| Records supplied |
══════════════════════════════

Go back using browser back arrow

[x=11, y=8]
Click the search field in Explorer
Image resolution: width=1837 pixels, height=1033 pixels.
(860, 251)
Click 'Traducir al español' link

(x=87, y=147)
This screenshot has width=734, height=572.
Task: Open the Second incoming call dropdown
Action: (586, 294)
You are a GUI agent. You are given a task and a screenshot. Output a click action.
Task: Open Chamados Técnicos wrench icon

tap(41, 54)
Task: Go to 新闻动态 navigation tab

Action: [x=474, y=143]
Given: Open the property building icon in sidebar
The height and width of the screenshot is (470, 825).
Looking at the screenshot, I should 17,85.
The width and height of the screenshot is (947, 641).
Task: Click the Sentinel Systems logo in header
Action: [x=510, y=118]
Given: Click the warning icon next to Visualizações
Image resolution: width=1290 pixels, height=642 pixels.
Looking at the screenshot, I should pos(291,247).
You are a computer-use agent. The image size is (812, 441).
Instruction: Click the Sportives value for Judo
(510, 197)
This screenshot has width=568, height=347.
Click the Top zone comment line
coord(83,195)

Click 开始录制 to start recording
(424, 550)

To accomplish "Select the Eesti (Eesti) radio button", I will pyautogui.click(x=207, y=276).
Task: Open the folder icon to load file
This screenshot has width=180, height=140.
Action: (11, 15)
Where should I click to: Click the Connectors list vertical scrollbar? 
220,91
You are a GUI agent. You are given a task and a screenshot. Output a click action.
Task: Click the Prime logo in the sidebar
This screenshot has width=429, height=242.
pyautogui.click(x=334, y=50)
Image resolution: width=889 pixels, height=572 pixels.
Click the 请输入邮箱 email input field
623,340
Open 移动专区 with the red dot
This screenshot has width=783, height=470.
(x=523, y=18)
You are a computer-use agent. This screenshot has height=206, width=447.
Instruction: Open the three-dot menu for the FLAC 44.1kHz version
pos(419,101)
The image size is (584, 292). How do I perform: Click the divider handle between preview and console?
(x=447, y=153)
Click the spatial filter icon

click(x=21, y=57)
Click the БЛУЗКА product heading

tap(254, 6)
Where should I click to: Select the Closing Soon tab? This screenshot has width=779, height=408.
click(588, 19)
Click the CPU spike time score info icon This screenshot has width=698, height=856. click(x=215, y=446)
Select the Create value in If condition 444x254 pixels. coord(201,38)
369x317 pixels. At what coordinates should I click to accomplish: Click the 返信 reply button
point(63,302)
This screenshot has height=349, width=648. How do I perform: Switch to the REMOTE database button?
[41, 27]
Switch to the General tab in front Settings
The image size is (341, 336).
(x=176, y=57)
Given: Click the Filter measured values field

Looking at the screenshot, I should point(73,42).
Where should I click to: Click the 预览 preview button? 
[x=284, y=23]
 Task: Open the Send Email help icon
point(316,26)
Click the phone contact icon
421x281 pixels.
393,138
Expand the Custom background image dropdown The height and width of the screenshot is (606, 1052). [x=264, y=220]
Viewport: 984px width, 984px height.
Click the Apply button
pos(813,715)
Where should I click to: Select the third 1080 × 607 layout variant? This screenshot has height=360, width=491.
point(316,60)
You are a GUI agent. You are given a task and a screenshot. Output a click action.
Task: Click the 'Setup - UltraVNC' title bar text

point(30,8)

══════════════════════════════

| Assignment |
The entries above must be repeated word for word.

| Response |
Go back using browser back arrow

[x=11, y=8]
Click the search field in Explorer
Image resolution: width=1837 pixels, height=1033 pixels.
(860, 251)
Click 'Traducir al español' link

(x=87, y=147)
This screenshot has width=734, height=572.
Task: Open the Second incoming call dropdown
Action: (586, 294)
You are a GUI agent. You are given a task and a screenshot. Output a click action.
Task: Open Chamados Técnicos wrench icon

tap(41, 54)
Task: Go to 新闻动态 navigation tab

Action: [x=474, y=143]
Given: Open the property building icon in sidebar
The height and width of the screenshot is (470, 825).
Looking at the screenshot, I should 17,85.
The width and height of the screenshot is (947, 641).
Task: Click the Sentinel Systems logo in header
Action: [x=510, y=118]
Given: Click the warning icon next to Visualizações
Image resolution: width=1290 pixels, height=642 pixels.
Looking at the screenshot, I should pos(291,247).
You are a computer-use agent. The image size is (812, 441).
Instruction: Click the Sportives value for Judo
(510, 197)
This screenshot has width=568, height=347.
Click the Top zone comment line
coord(83,195)

Click 开始录制 to start recording
(424, 550)

To accomplish "Select the Eesti (Eesti) radio button", I will pyautogui.click(x=207, y=276).
Task: Open the folder icon to load file
This screenshot has width=180, height=140.
Action: (11, 15)
Where should I click to: Click the Connectors list vertical scrollbar? 
220,91
You are a GUI agent. You are given a task and a screenshot. Output a click action.
Task: Click the Prime logo in the sidebar
This screenshot has width=429, height=242.
pyautogui.click(x=334, y=50)
Image resolution: width=889 pixels, height=572 pixels.
Click the 请输入邮箱 email input field
623,340
Open 移动专区 with the red dot
This screenshot has width=783, height=470.
(x=523, y=18)
You are a computer-use agent. This screenshot has height=206, width=447.
Instruction: Open the three-dot menu for the FLAC 44.1kHz version
pos(419,101)
The image size is (584, 292). How do I perform: Click the divider handle between preview and console?
(x=447, y=153)
Click the spatial filter icon

click(x=21, y=57)
Click the БЛУЗКА product heading

tap(254, 6)
Where should I click to: Select the Closing Soon tab? This screenshot has width=779, height=408.
click(588, 19)
Click the CPU spike time score info icon This screenshot has width=698, height=856. click(x=215, y=446)
Select the Create value in If condition 444x254 pixels. coord(201,38)
369x317 pixels. At what coordinates should I click to accomplish: Click the 返信 reply button
point(63,302)
This screenshot has height=349, width=648. How do I perform: Switch to the REMOTE database button?
[41, 27]
Switch to the General tab in front Settings
The image size is (341, 336).
(x=176, y=57)
Given: Click the Filter measured values field

Looking at the screenshot, I should point(73,42).
Where should I click to: Click the 预览 preview button? 
[x=284, y=23]
 Task: Open the Send Email help icon
point(316,26)
Click the phone contact icon
421x281 pixels.
393,138
Expand the Custom background image dropdown The height and width of the screenshot is (606, 1052). [x=264, y=220]
Viewport: 984px width, 984px height.
Click the Apply button
pos(813,715)
Where should I click to: Select the third 1080 × 607 layout variant? This screenshot has height=360, width=491.
point(316,60)
You are a GUI agent. You are given a task and a screenshot. Output a click action.
Task: Click the 'Setup - UltraVNC' title bar text

point(30,8)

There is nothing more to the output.